▶ **Passage given**
-- begin --

In the rest of this address, I’m going to reflect a little on the origins of the Mothering Sunday tradition, and then focus on the mother themes in today’s OT and Gospel readings – the good compilers of the lectionary have of course carefully chosen ‘mother’ readings for the day that’s in it!

The Mothering Sunday Tradition

The 4th Sunday of Lent was not originally a celebration of motherhood. From at least the C16th in England, it was the day when people returned to make offerings in their “mother church”, the main church or cathedral of the area. Hence it came to be known as ‘Mothering Sunday’.

If children had moved to neighbouring towns and villages, this would be one of the few occasions when whole families could get together. Remember, not much more than 100 years ago, very many children would be sent away from home to work at no more than 10 or 12 years old.

According to historians, this was the origin of the English tradition that children and young people working away from home should be given the day off on Mothering Sunday, to visit their mothers. I’m not sure if this was an Irish tradition too - we may just have borrowed it from the Church of England!

I imagine that as the children walked along the country roads, the boys would stop and pick a bunch of violets or other flowers as a present for their mother. And equally the girls might bring their mother a present of a cake they had made. Hence the old traditions of bunches of flowers, and the delicious Simnel cake.

That was the ancient tradition, at least in England. Like so many other old traditions, it was just about extinct after WW1: killed off by social changes and industrialisation. But it got a new lease of life, under the impact of the American invention of ‘Mother’s Day’, which was designated by US President Woodrow Wilson in 1914 to be held on the 2nd Sunday of May. Mother's Day has now become something of a commercial opportunity, to sell cards and flowers and boxes of chocolates, but I think it’s rather nice that we have managed to retain the ancient traditional Church day for it, on this side of the Atlantic, and I cherish the old name Mothering Sunday.

The Mothering Sunday traditions, and the emotions they evoke, are warm and tender and comforting.

But in case we are in any danger of getting carried away by sentimentality, today’s readings from Exodus and John’s Gospel provide the antidote. They serve to remind us that being a mother is not just about flowers and cakes and loving hugs. It is also about heartbreak, and separation, and even death. Thank God that giving birth in Ireland today is not so dangerous for a woman as it once was, though a very few still do die in childbirth here. But in the 3rd World it remains frighteningly common for mothers to die in childbirth.

In the OT reading from Exodus, we heard the strange little tale of Moses in the Bulrushes.

The background to the story is that Pharaoh decreed that Hebrew boys should be drowned at birth in the Nile, because he feared the Hebrew minority becoming too strong in his kingdom. The girls were allowed to live: no doubt they would have been married off to Egyptian men, and their children would be Egyptian. A rather nasty ancient case of ethnic cleansing.

-- end --

▶ **Recorded information**
-- begin --

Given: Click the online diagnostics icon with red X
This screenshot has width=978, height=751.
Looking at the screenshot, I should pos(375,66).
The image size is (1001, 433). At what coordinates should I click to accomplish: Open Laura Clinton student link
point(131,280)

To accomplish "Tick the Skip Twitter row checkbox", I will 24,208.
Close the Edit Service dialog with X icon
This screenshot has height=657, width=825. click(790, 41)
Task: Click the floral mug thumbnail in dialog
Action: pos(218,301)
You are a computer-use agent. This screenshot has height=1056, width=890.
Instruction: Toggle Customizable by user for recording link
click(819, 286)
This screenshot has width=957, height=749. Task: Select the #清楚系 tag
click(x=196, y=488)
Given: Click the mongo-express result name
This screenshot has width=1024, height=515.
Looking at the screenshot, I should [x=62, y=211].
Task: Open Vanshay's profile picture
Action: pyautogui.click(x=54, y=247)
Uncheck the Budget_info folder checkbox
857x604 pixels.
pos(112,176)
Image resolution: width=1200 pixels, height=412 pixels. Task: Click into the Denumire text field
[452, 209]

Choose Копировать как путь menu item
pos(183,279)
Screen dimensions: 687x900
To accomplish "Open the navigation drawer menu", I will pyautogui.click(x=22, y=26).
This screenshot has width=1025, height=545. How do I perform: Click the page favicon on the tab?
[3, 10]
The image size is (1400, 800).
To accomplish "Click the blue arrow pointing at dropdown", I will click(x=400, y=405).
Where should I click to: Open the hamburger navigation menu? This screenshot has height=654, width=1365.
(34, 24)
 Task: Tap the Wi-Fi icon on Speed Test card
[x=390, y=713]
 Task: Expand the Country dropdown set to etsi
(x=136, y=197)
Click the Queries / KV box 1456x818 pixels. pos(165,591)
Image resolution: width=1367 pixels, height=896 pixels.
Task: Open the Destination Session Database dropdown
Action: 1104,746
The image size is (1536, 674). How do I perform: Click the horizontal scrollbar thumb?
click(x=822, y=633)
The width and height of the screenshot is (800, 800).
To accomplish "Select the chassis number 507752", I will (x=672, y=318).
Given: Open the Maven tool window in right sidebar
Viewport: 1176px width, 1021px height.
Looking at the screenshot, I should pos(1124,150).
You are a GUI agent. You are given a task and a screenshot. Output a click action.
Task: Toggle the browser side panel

-- end --

▶ **Short task 1**
What is the Spanish for this sentence from the address on Mothering Sunday: "The 4th Sunday of Lent was not originally a celebration of motherhood."?
▶ **Short task 2**
Can you return, word for word, the part of the address starting at "According to historians, this" and ending at "delicious Simnel cake."?

▶ **Worked solution 1**
El cuarto domingo de Cuaresma no era originalmente una celebración de la maternidad.

▶ **Worked solution 2**
According to historians, this was the origin of the English tradition that children and young people working away from home should be given the day off on Mothering Sunday, to visit their mothers. I’m not sure if this was an Irish tradition too - we may just have borrowed it from the Church of England!

I imagine that as the children walked along the country roads, the boys would stop and pick a bunch of violets or other flowers as a present for their mother. And equally the girls might bring their mother a present of a cake they had made. Hence the old traditions of bunches of flowers, and the delicious Simnel cake.